24 Temmuz 1908 II. Meşrutiyet’in İlanı ve Basın Bayramı
24 Temmuz 1908'de II. Abdülhamid tarafından İkinci Meşrutiyet’in yeniden ilan edildiği tarih aynı zamanda basın özgürlüklerinin de başlangıç tarihidir.
İkinci Meşrutiyet’in ilanı ile başlayan ve toplumun sosyal, siyasi ve basın hayatında büyük değişimlere yol açan gelişmeler ilk olarak 3 Temmuz 1908 tarihinde Resne'de Kolağası Resneli Niyazi Bey'in 400 asker ve sivilden oluşan bir çete ile dağa çıkması ile başladı. II. Abdülhamid'in ihtilale yönelik tedbirleri subayların İttihat ve Terakki Cemiyeti üyesi olmaları nedeniyle işe yaramadı. Cemiyetin Manastır merkezi, padişaha, Kanun-ı Esasî'yi yürürlüğe koymasını ve 26 Temmuz'a kadar Meclis-i Mebusan'ın açılmasına izin vermesini isteyen bir telgraf çekti. Eyüp Sabri kumandasındaki Ohri Taburu ile Niyazi Bey'in komutasındaki Resne Taburu 22 Temmuz gecesi Manastır'da birleşti ve Manastır Fevkalade Kumandanı olarak görevli bulunan Miralay Fevzi Bey'i dağa kaldırdılar. 23 Temmuz günü atılan 21 pare top atışı ile Manastır'da İttihat ve Terakki Cemiyeti tarafından Meşrutiyet yönetimi ilan edildi ve karar telgraflarla Yıldız Sarayı'na bildirildi.
İttihat ve Terakki Cemiyeti’nin önde gelen üyeleri, bu ideali gerçekleştirmek ve İmparatorluğun kaderini değiştirmek üzere tarih sahnesine çıktılar. Genç (Jön) Türkler İhtilali’nin aktörleri Enver ve Talat Paşaların öncelikli hedefleri, İmparatorluğa hürriyet getirmek ve 33 yıllık İstibdat idaresine son vermekti.

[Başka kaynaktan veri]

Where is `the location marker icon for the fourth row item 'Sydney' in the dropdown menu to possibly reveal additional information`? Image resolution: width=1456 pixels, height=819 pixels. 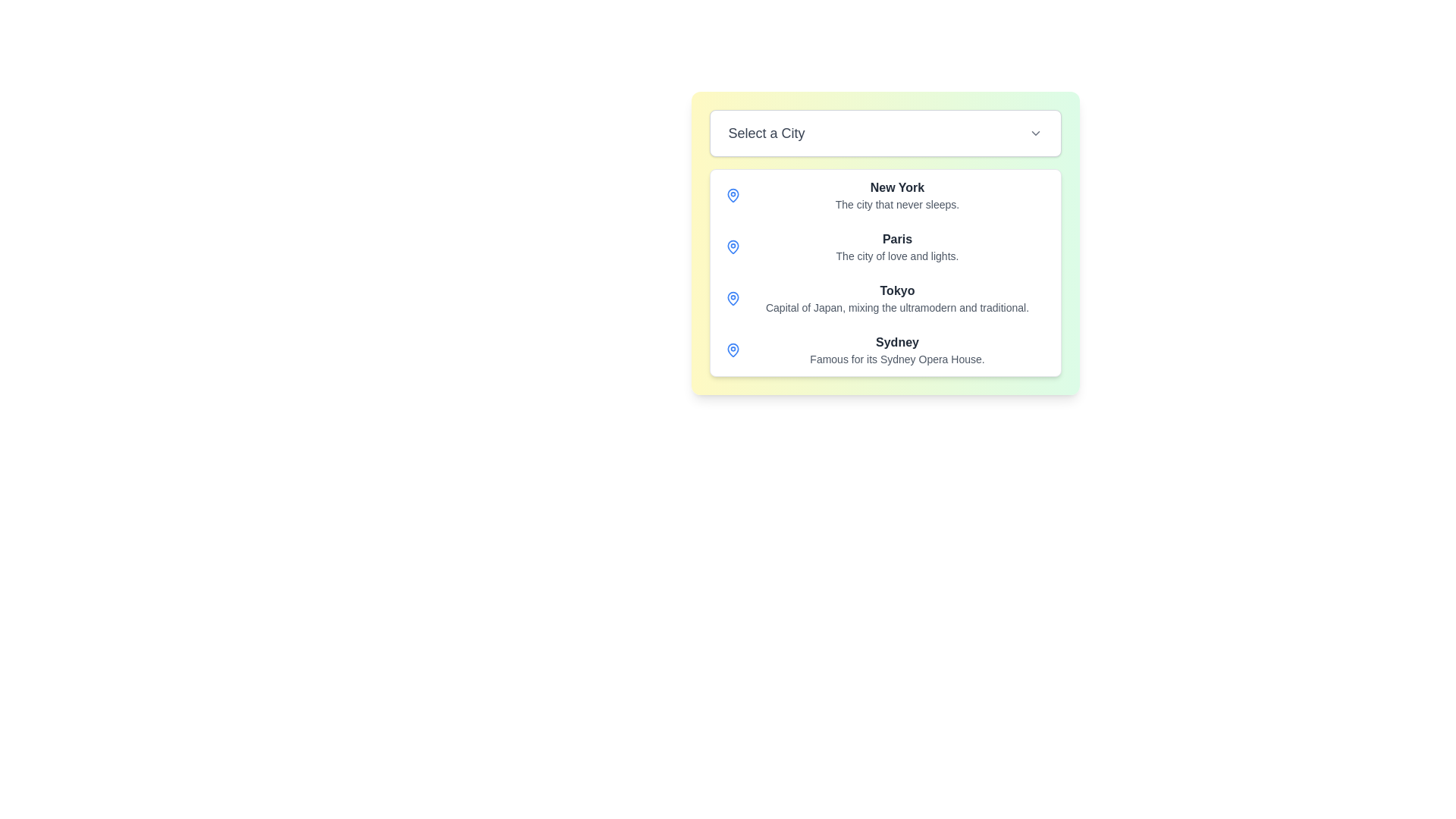 the location marker icon for the fourth row item 'Sydney' in the dropdown menu to possibly reveal additional information is located at coordinates (733, 350).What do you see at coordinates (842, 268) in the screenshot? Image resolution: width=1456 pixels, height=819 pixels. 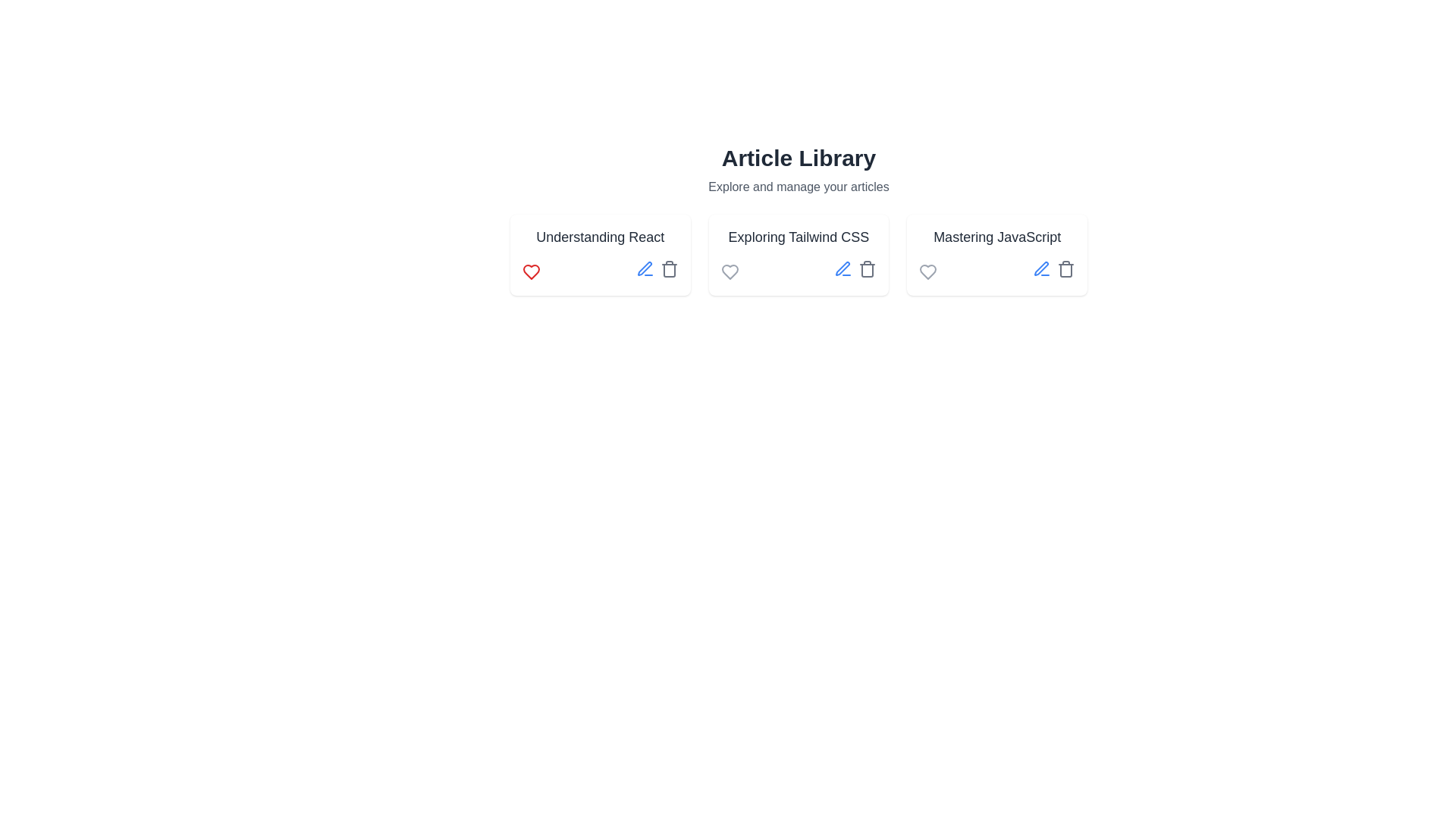 I see `the pen icon representing editing functionality located within the 'Exploring Tailwind CSS' card to initiate editing` at bounding box center [842, 268].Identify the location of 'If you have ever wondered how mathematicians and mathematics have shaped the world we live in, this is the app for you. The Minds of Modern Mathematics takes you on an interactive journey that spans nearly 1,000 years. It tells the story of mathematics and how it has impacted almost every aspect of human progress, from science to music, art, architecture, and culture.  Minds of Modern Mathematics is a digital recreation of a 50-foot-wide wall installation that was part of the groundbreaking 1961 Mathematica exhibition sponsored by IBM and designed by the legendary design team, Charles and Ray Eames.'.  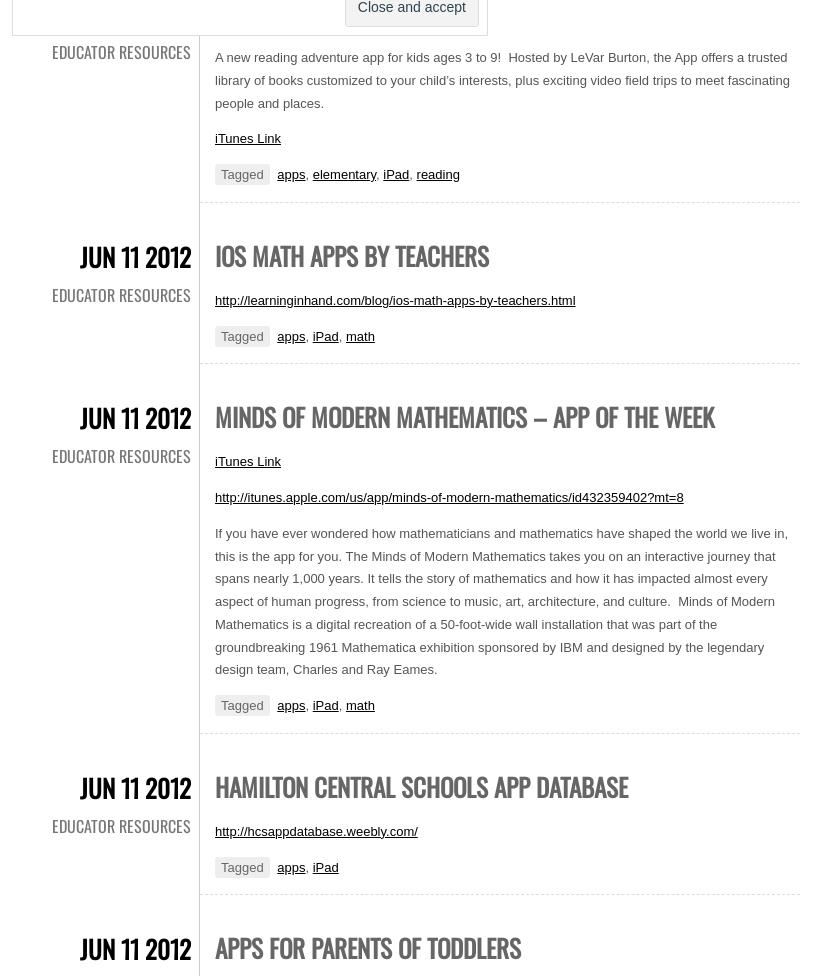
(501, 601).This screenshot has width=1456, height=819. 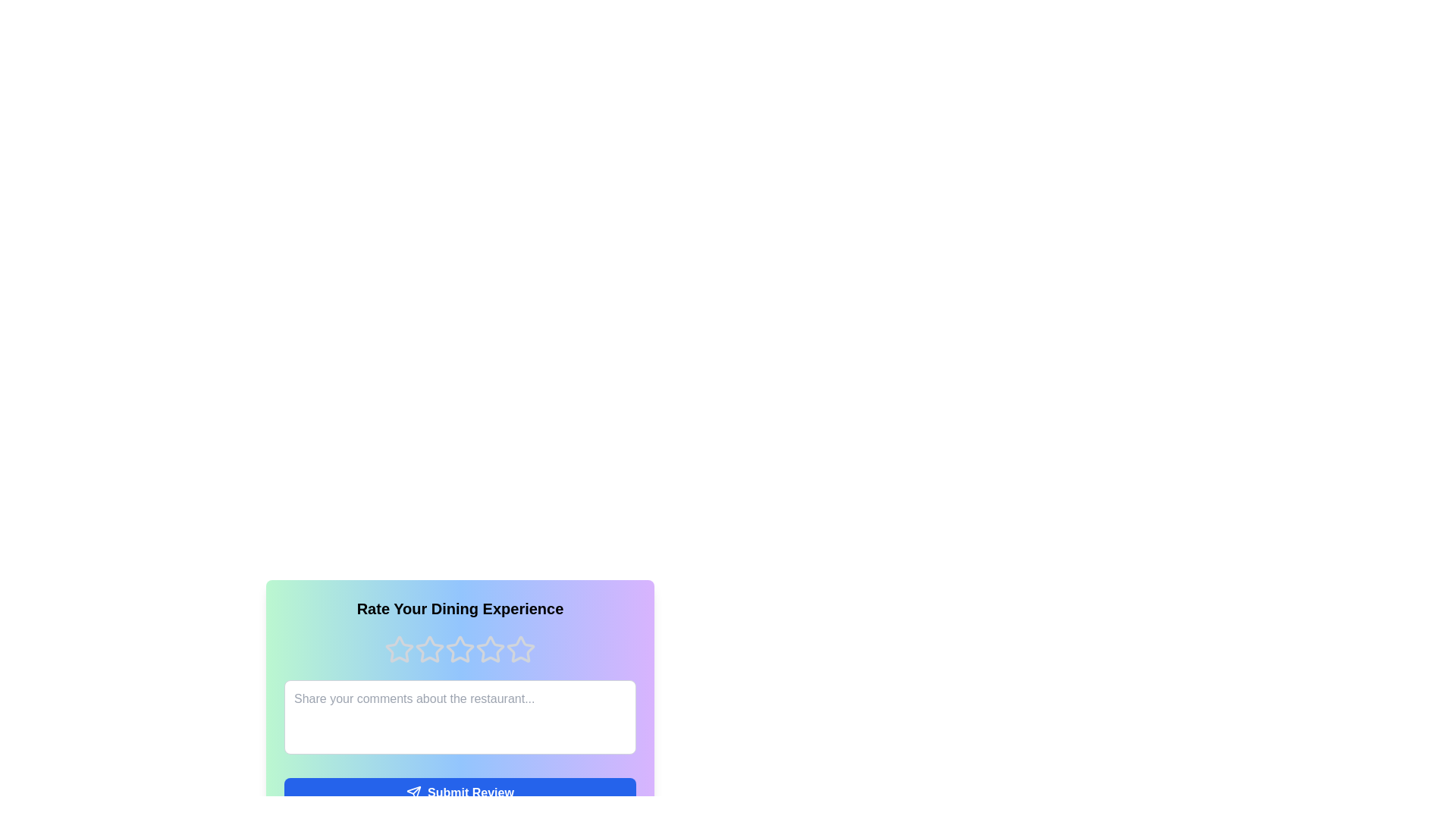 What do you see at coordinates (459, 648) in the screenshot?
I see `the star-based rating input element located below the title 'Rate Your Dining Experience' for keyboard interactions` at bounding box center [459, 648].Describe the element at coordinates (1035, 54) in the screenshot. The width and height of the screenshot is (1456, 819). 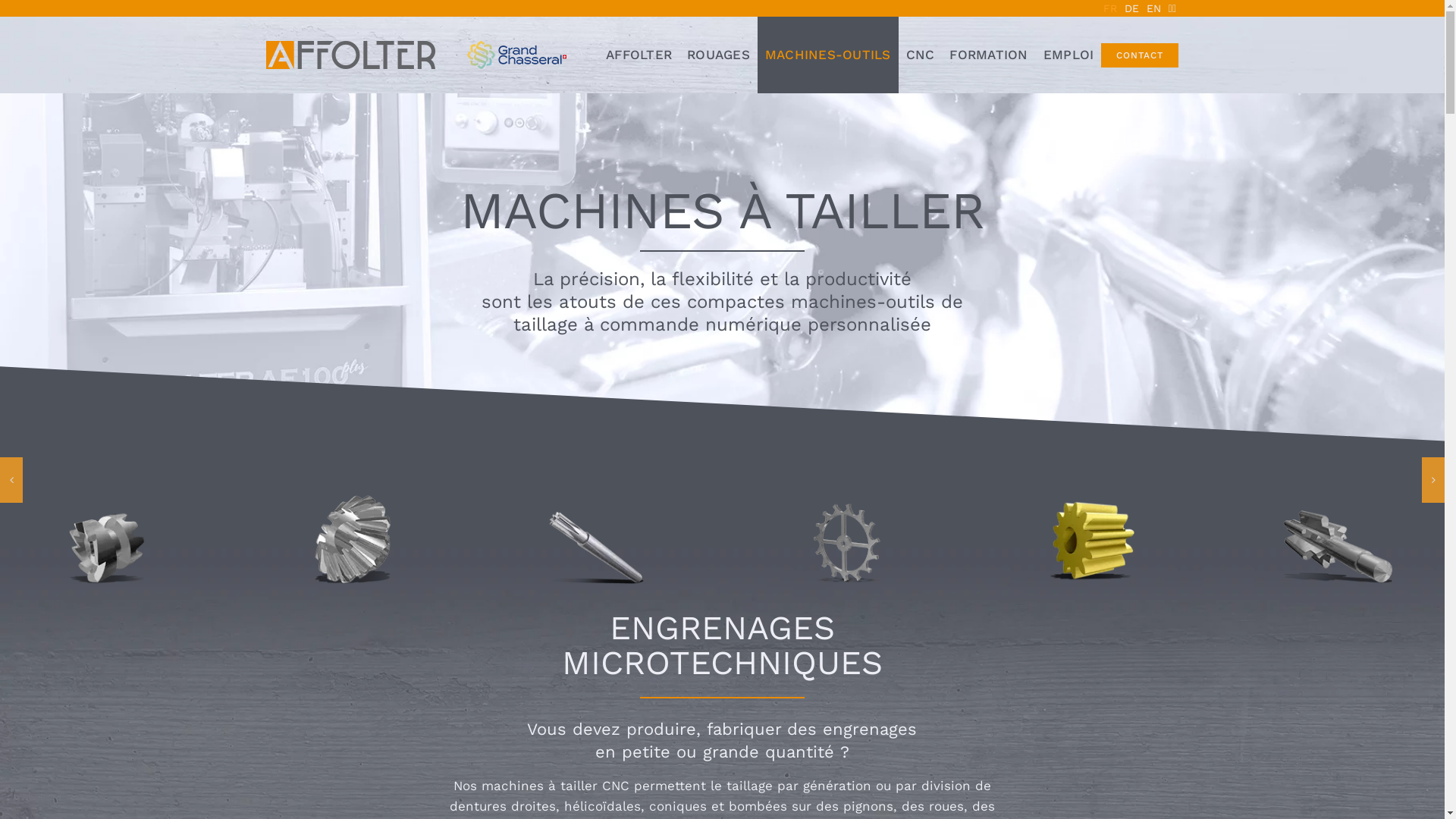
I see `'EMPLOI'` at that location.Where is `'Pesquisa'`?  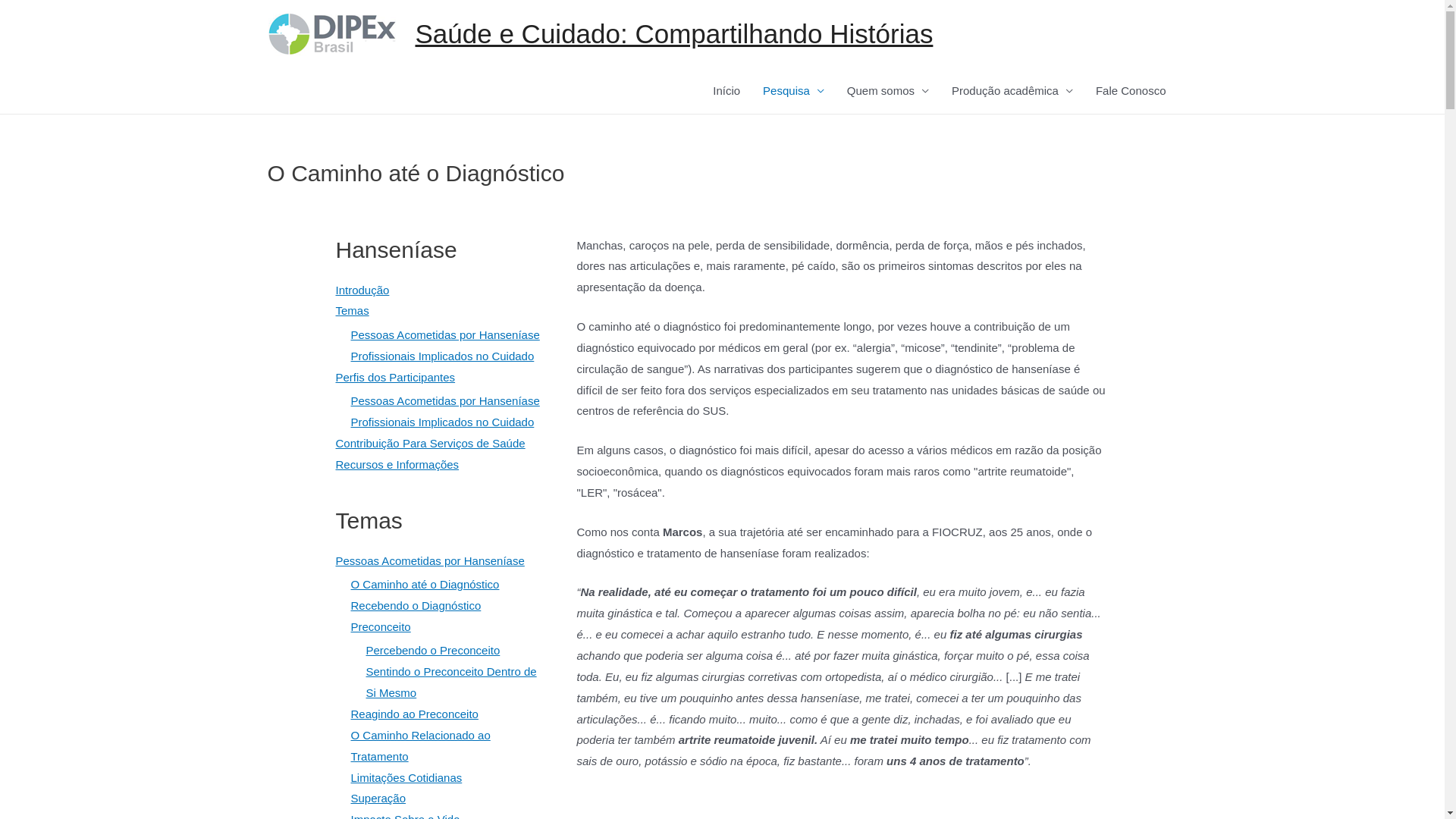 'Pesquisa' is located at coordinates (792, 90).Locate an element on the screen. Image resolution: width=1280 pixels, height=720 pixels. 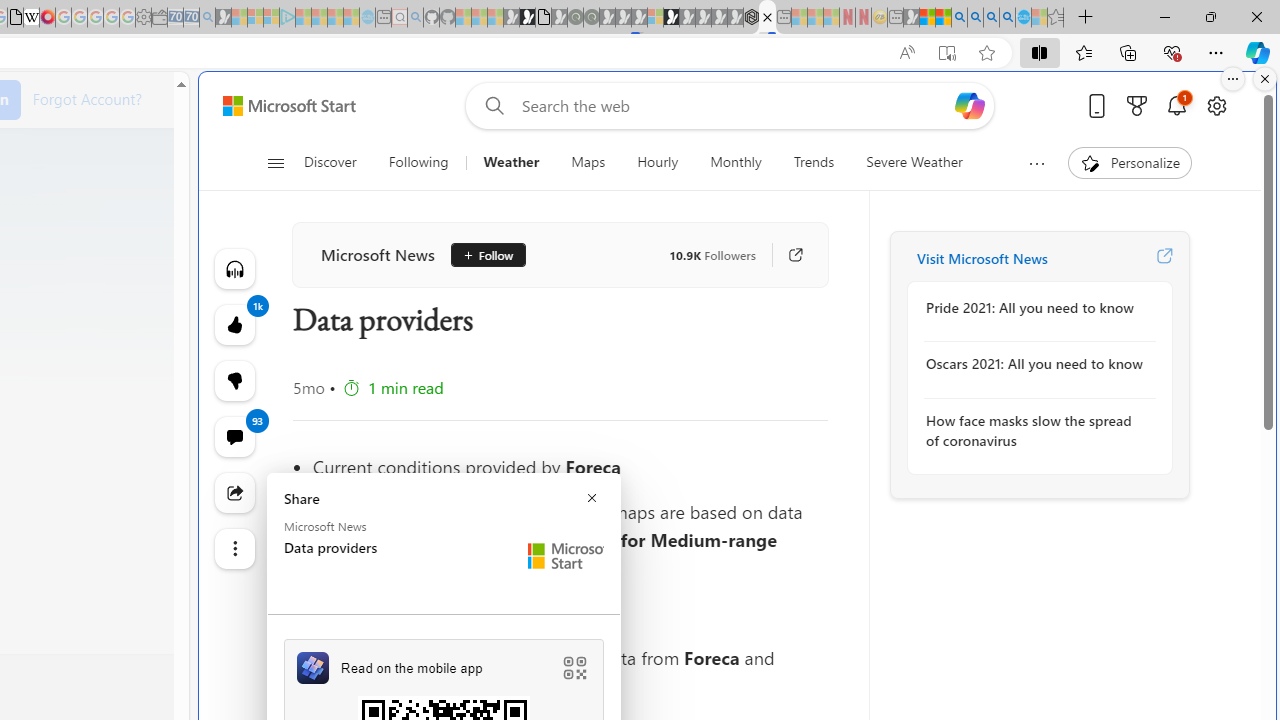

Makedonya’daki subayların destekledikleri ayaklanmaları bastıramayacağını anlayan Padişah II. Abdülhamit, 24 Temmuz'da baskılara daha fazla dayanamayıp Kanun-ı Esasî'nin yeniden yürürlüğe konmasına karar verdi ve resmî ilan ertesi sabah gazetelerde yayımlandı. Böylece İkinci Meşrutiyet ilan edilmişti.
24 Temmuz tarihi, Türk basınında sansürün kaldırılmasının yıl dönümü olarak bilinmekte ve “Gazeteciler ve Basın Bayramı” olarak kutlanmaktadır.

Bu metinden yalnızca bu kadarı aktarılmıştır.